このコラムでは、トラブル時の対処法や、相談先として多くの方が思い浮かべる労働基準監督署について解説します。円満退職のコツも紹介するので、ぜひ参考にしてみてください。
退職時に嫌がらせをされたらどうする?
退職にあたって職場で嫌がらせを受けた場合は、毅然とした態度を保つことが大切。嫌がらせの内容によっては、労働基準監督署への「是正申告」が可能です。
以下では、退職時に嫌がらせを受けたときの対処法をご紹介します。
毅然とした態度で対応する
退職をする際、しっかりとマナーを守り引き継ぎなども実施しているなら、退社に対する罪悪感を持つ必要はありません。そもそも、仕事を辞めるのは労働者の権利の一つです。労働者の「退職」の意思決定が会社にとって都合が悪い場合であっても、拒否や嫌がらせをすることはできません。
嫌がらせを受けた場合には、冷静に毅然とした態度で「退職の意思を変えることはない」と伝えましょう。その際、理由も一緒に説明すると、相手に納得してもらいやすくなります。
退職が労働者の権利であるとはいえ、民法では退社に関するルールが定められています。退社の意思を伝える前に、「退職して損害賠償になる事例は?法律を知ってトラブルを防ごう」のコラムをチェックしてみてください。労働者側が不利になる退職トラブルについてもまとめています。
嫌がらせの内容によっては「是正申告」が可能
嫌がらせの内容によっては、労働基準監督署に「是正申告」が可能です。
一口に「嫌がらせ」といっても、その内容は過度な引き止めや理不尽な言動、拘束、賠償金などさまざま。なかでも、上司による脅迫や暴行といった行為は「暴行・脅迫・監禁を伴う不当な拘束による強制労働の禁止」を定める労働基準法の「第5条(強制労働の禁止)」に抵触する可能性があります。違法行為とみなされる場合には、労働基準監督署に「是正申告」して対処してもらうことが可能です。

### 記録データ
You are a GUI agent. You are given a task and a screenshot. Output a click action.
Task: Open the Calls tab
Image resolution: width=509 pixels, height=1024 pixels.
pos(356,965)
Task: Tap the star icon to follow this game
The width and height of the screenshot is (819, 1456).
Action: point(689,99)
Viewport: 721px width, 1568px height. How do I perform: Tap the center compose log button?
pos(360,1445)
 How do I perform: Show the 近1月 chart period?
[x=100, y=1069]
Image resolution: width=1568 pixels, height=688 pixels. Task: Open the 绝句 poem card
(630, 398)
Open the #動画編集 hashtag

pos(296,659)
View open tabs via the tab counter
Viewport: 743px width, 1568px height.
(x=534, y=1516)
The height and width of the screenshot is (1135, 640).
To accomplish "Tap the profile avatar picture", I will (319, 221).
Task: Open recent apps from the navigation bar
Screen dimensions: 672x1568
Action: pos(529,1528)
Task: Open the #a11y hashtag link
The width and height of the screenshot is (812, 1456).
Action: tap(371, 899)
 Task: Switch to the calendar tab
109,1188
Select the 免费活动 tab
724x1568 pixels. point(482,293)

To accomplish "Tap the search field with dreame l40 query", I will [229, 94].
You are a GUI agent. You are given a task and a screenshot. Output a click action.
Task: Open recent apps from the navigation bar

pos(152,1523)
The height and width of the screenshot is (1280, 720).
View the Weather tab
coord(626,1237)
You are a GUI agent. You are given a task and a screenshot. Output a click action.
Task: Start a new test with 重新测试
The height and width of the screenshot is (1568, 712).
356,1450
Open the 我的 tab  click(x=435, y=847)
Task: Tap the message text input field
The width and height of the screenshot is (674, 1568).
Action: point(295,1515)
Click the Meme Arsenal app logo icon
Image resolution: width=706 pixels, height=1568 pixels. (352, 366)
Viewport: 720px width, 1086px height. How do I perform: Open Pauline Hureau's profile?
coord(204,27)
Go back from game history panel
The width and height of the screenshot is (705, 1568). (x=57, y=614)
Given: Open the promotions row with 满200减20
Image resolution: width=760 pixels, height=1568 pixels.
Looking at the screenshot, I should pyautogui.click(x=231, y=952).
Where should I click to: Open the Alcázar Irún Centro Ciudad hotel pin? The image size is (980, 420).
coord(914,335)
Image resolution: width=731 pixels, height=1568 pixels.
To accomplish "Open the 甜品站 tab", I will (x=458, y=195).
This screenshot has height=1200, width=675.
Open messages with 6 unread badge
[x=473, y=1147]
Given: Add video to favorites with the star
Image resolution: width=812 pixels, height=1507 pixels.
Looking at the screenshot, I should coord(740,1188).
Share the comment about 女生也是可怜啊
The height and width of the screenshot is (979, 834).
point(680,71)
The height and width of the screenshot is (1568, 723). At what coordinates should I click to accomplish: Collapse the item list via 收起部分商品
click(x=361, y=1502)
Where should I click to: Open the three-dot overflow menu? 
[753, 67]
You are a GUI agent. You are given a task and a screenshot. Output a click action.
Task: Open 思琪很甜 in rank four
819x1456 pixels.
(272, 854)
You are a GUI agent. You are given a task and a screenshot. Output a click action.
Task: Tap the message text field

### 指示文 1
本文の記述をもとに、次の問いに答えてください。
(a) 嫌がらせの内容によっては、労働基準監督署に対して何を行うことが可能とされていますか。
(b) 嫌がらせを受けた場合、冷静に毅然とした態度で何と伝えるよう勧められていますか。
(c) 上司による脅迫や暴行といった行為は、労働基準法のどの条に抵触する可能性があるとされていますか。
### 指示文 2
本文のうち、「このコラムでは、トラブル時の」で始まり「ルについてもまとめています。」まで続く部分を、一字も変えずに再掲してください。

### 回答文 1
(a) 「是正申告」
(b) 「退職の意思を変えることはない」
(c) 第5条(強制労働の禁止)

### 回答文 2
このコラムでは、トラブル時の対処法や、相談先として多くの方が思い浮かべる労働基準監督署について解説します。円満退職のコツも紹介するので、ぜひ参考にしてみてください。
退職時に嫌がらせをされたらどうする?
退職にあたって職場で嫌がらせを受けた場合は、毅然とした態度を保つことが大切。嫌がらせの内容によっては、労働基準監督署への「是正申告」が可能です。
以下では、退職時に嫌がらせを受けたときの対処法をご紹介します。
毅然とした態度で対応する
退職をする際、しっかりとマナーを守り引き継ぎなども実施しているなら、退社に対する罪悪感を持つ必要はありません。そもそも、仕事を辞めるのは労働者の権利の一つです。労働者の「退職」の意思決定が会社にとって都合が悪い場合であっても、拒否や嫌がらせをすることはできません。
嫌がらせを受けた場合には、冷静に毅然とした態度で「退職の意思を変えることはない」と伝えましょう。その際、理由も一緒に説明すると、相手に納得してもらいやすくなります。
退職が労働者の権利であるとはいえ、民法では退社に関するルールが定められています。退社の意思を伝える前に、「退職して損害賠償になる事例は?法律を知ってトラブルを防ごう」のコラムをチェックしてみてください。労働者側が不利になる退職トラブルについてもまとめています。